CONSIDERACIONES PARA UNA REFORMA DEL PLAN DE ESTUDIOS DE PSICOLOGÍA

Publicado en “Psicología. Publicación mensual informativa”, Facultad de Psicología, UBA, Año 10, Nº 83, abril de 2000.


Por Raúl Courel.


Para responder mejor a los requerimientos de formación de los psicólogos en los nuevos contextos disciplinarios, científicos, universitarios, profesionales y ocupacionales necesitamos cambiar el plan de estudios. Varias razones y circunstancias hacen pensar que estamos en condiciones de hacerlo.

Dos hechos institucionales han actualizado nuestros criterios para encarar la compleja tarea de mejorar esa columna vertebral de una carrera que es su plan de estudios. Uno se resume en los lineamientos que la Universidad de Buenos Aires ha propuesto para su propia reforma,(I) otro es el programa de formación de especialistas en innovación curricular, del que participaron cuatro de nuestros profesores y que fue llevado a cabo por la red de unidades académicas de psicología de universidades públicas de Argentina y Uruguay nucleadas en la AUAPSI.(II) El primero enmarca nuestro accionar y su alcance en la universidad a la que pertenecemos. El segundo nos enseñó estándares de la disciplina y de la profesión en el mundo de hoy que es preciso tener en cuenta, también nos proveyó de métodos de planificación e innovación curricular de los que no disponíamos algunos años atrás.

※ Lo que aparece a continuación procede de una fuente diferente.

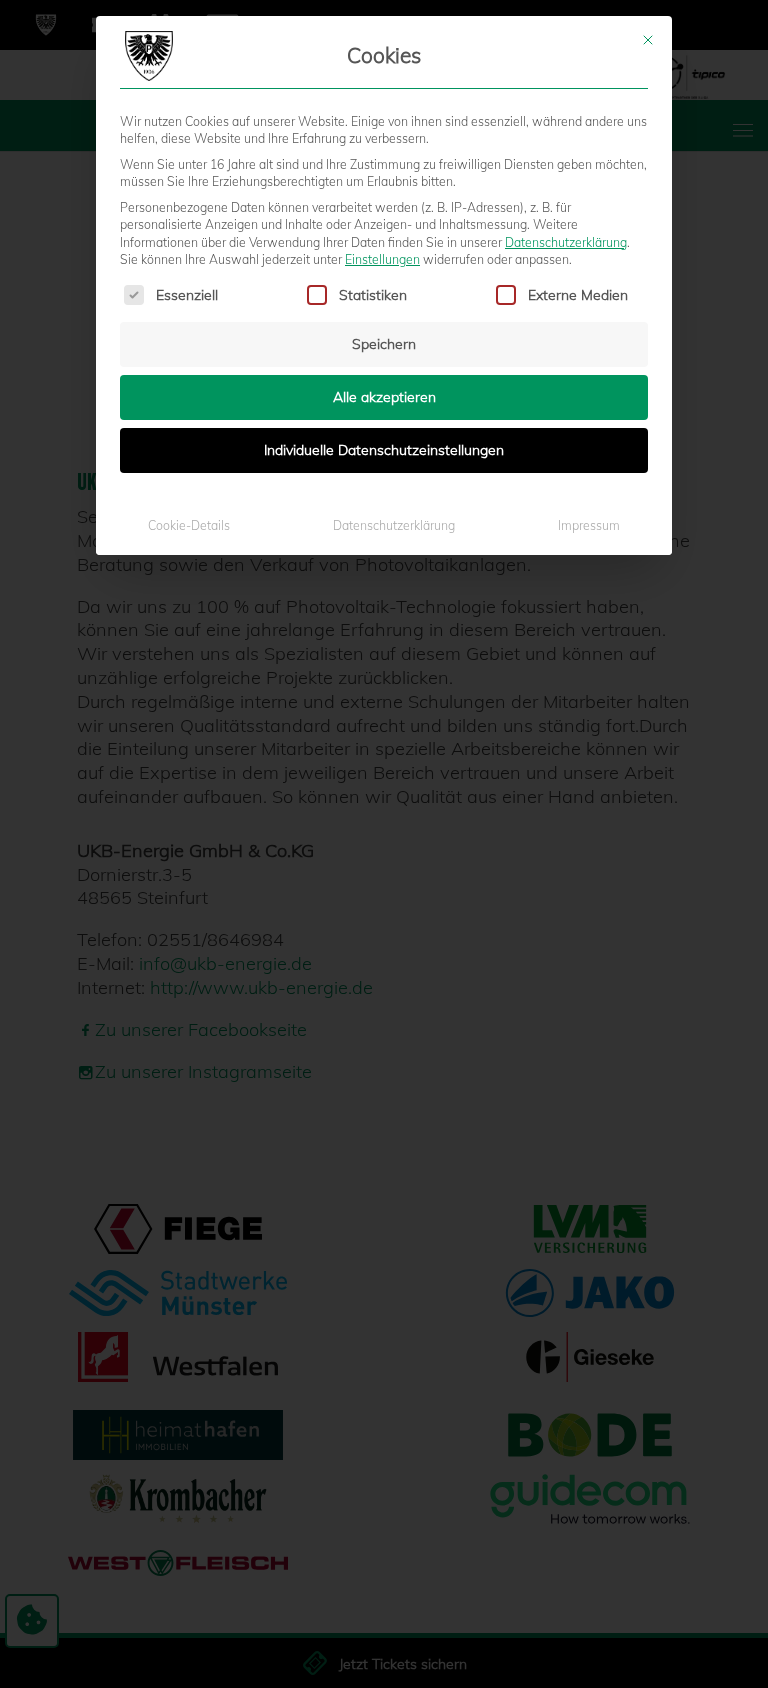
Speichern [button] (384, 344)
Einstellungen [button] (382, 259)
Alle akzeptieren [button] (384, 397)
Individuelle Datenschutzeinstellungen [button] (384, 450)
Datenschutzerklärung (566, 242)
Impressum (589, 525)
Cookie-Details (189, 525)
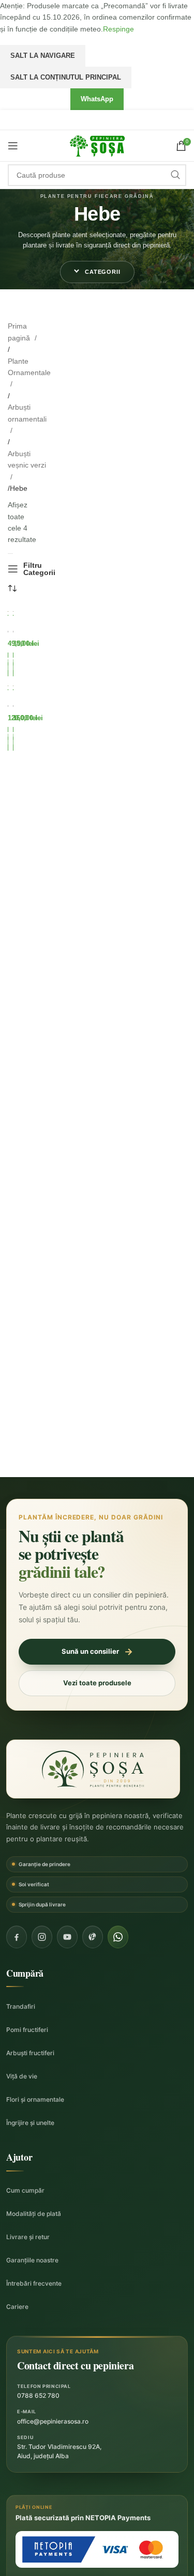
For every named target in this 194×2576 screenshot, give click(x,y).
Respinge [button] (118, 29)
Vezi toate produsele (97, 1683)
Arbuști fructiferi (30, 2053)
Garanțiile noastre (32, 2260)
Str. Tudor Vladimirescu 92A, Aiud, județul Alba (59, 2451)
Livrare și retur (28, 2237)
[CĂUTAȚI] (175, 175)
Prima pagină (20, 332)
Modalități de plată (33, 2213)
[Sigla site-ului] (97, 145)
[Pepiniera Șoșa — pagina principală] (93, 1769)
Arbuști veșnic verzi (27, 459)
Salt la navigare (42, 55)
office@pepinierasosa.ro (52, 2421)
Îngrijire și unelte (30, 2123)
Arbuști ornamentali (27, 413)
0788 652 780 (38, 2395)
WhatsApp (97, 99)
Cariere (17, 2306)
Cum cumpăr (25, 2190)
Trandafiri (20, 2006)
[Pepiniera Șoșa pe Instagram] (42, 1937)
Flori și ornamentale (35, 2099)
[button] (97, 272)
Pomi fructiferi (27, 2030)
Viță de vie (21, 2076)
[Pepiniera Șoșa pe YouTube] (67, 1937)
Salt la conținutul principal (65, 77)
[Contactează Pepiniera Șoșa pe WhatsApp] (118, 1937)
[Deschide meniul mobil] (13, 145)
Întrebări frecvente (34, 2283)
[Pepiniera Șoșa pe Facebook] (16, 1937)
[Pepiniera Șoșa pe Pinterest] (92, 1937)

Paso a referir algunos de los aspectos que seguramente serán centrales en una reforma de nuestro plan, que extractan lo principal de los avances mencionados. En primer lugar, es necesario revisar y actualizar el perfil del graduado que se aspira a formar. El perfil, que describe el conjunto de actividades científico profesionales que debe ser capaz de desempeñar quien se gradúa, es un parámetro indispensable para saber si el plan de estudios provee o no la formación necesaria para los ejercicios profesionales correspondientes. Eso no significa que el perfil sea hecho para satisfacer las incumbencias profesionales que establecen las leyes. Por el contrario, es deseable que los órganos de gobierno se apoyen en los perfiles que establecen las universidades para determinar las incumbencias profesionales de cada título. La universidad debe incluso proponerlas a los poderes públicos.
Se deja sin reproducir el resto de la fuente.